Recently someone contacted the NFS list for advice.. the reply was as follows:

>>> >> I'm communicating with the linux NFS kernel server via RPC using the
>>> >> sunrpc implementation in glibc. On certain RPC record sizes, glibc
>>> >> starts to use record fragmentation (whereas the sunrpc kernel client
>>> >> doesn't) and the sunrpc linux kernel server implementation lacks the 
RPC
>>> >> record "defragmentation" functionality as can be seen in
>>> >> net/sunrpc/svcsock.c:
>>> >>
>>> >> svsk->sk_reclen = ntohl(svsk->sk_reclen);
>>> >> if (!(svsk->sk_reclen & 0x80000000)) {
>>> >>   /* FIXME: technically, a record can be fragmented,
>>> >>    *  and non-terminal fragments will not have the top
>>> >>    *  bit set in the fragment length header.
>>> >>    *  But apparently no known nfs clients send fragmented
>>> >>    *  records. */
>>> >>    printk(KERN_NOTICE "RPC: bad TCP reclen 0x%08lx (non-terminal)\n",
>>> >>          (unsigned long) svsk->sk_reclen);
>>> >>    goto err_delete;
>>> >> }
>>> >>
>>> >> Unfortunately, I didn't find a way to disable the use of fragmentation
>>> >> in glibc. Is there an existing patch for the kernel to support
>>> >> fragmented records?
>> >
>> > Not that I am aware of, and it would be fairly non-trivial to
>> > implement, for relatively little gain.
>> >
>> > You should be able to avoid fragmentation with glibc by setting
>> > 'sendsz' large enough.
>> > When you call clnttcp_create, pass a big number for the 5th arg.
>> >
>> > NeilBrown
>> >
>
> Thanks, calling clnttcp_create with sendsz=65724 avoids the
> fragmentation by the glibc and NFS "splits" the packets instead.

A patch against kdelibs 3.5 is attached. I'm talking to the upstream maintainer about it also.
Comment 2 Andrew de Quincey 2006-09-06 23:10:15 UTC
Created attachment 96249 [details, diff]
kdelibs patch to fix kio_nfs
Comment 3 Carsten Lohrke (RETIRED) gentoo-dev 2006-09-08 11:28:15 UTC
Hm, yes. But what made you chose the value you have chosen?
Comment 4 Andrew de Quincey 2006-09-11 11:38:55 UTC
I didn't thats the value the guy who fixed the bugs used.
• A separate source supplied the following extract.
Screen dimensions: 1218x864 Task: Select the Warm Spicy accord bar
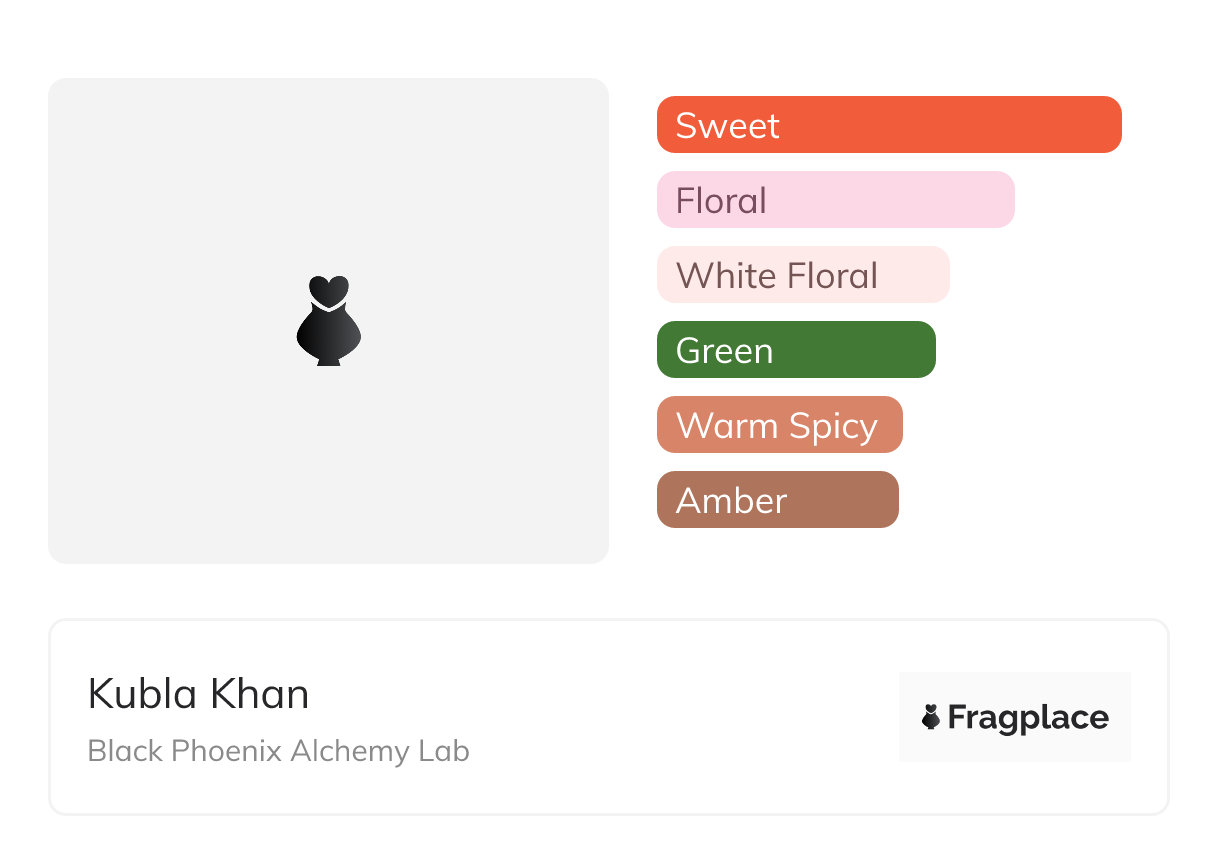[890, 425]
Actually, have a look at the bug in kde bugzilla - someone's just added a further explanation there, with some more sensible defaults.

--------
I'm not familiar with nfs, but it looks like someone simply copied the showmount(8) code from nfs-utils, not the connection code. 
 
 In mnt_openclnt (conn.c in recent nfs-utils) 2048/1024 bytes for send/receive are used. 
--------
Comment 5 Carsten Lohrke (RETIRED) gentoo-dev 2006-09-17 18:37:27 UTC
You quoted my comment. ;) Can't say that I do know what's best for nfs though. Committed with 3.5.4-r1.